> _PROBLEM TO SOLVE_
Retype, exactly and with both ends included, the lines below from the one containing "You are a computer-use agent. 643x373 pixels." through the end; omit the pictures.

Saved data entries:
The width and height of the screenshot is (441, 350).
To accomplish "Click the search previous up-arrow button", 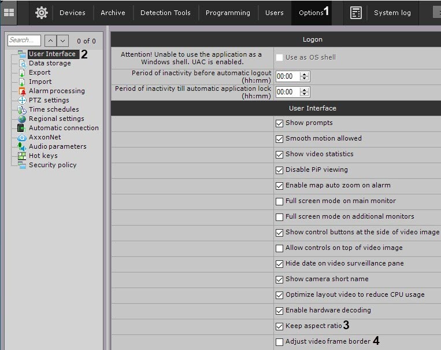I will [x=50, y=40].
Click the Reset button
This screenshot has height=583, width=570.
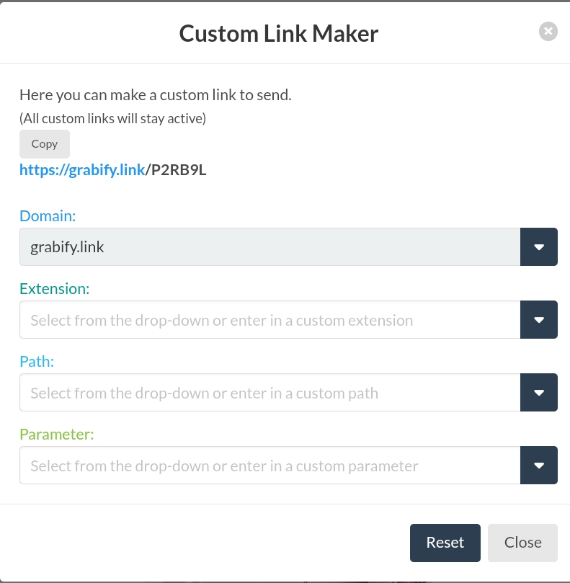(445, 543)
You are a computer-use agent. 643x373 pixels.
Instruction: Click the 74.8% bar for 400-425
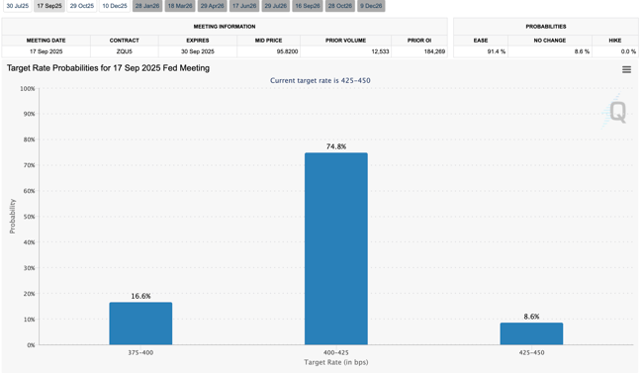336,248
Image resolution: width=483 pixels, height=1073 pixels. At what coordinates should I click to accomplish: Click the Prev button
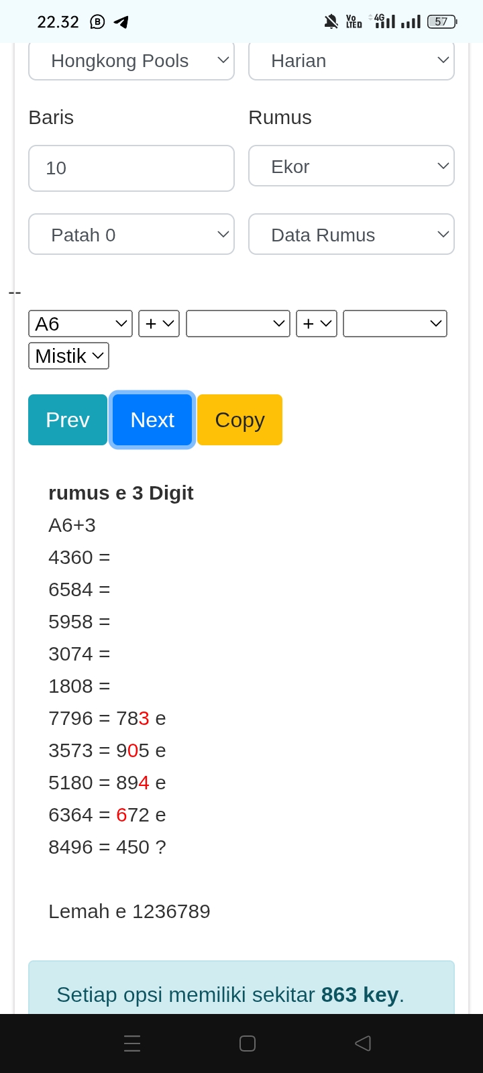pyautogui.click(x=68, y=420)
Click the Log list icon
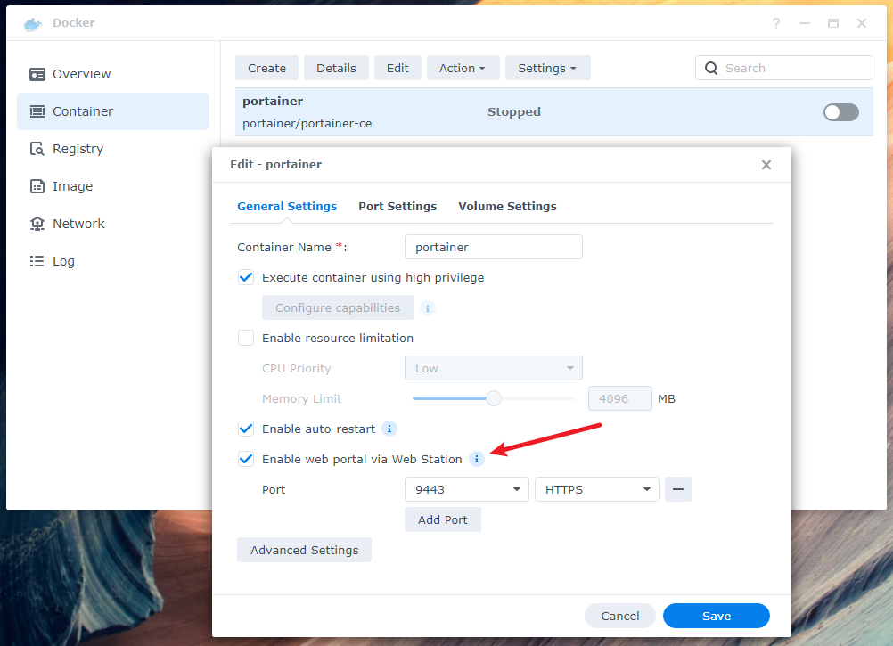This screenshot has width=893, height=646. point(37,261)
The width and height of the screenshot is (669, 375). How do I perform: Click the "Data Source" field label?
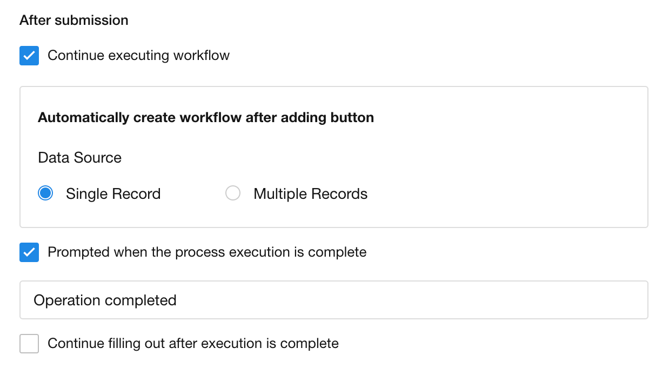tap(79, 158)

> _RESPONSE TO THIS EXERCISE_
You are a computer-use agent. 643x373 pixels.
Instruction: Click the 74.8% bar for 400-425
336,248
Image resolution: width=483 pixels, height=1073 pixels. At what coordinates should I click to accomplish: Click the Prev button
pyautogui.click(x=68, y=420)
Click the Log list icon
This screenshot has width=893, height=646. point(37,261)
The width and height of the screenshot is (669, 375). How do I perform: Click the "Data Source" field label?
tap(79, 158)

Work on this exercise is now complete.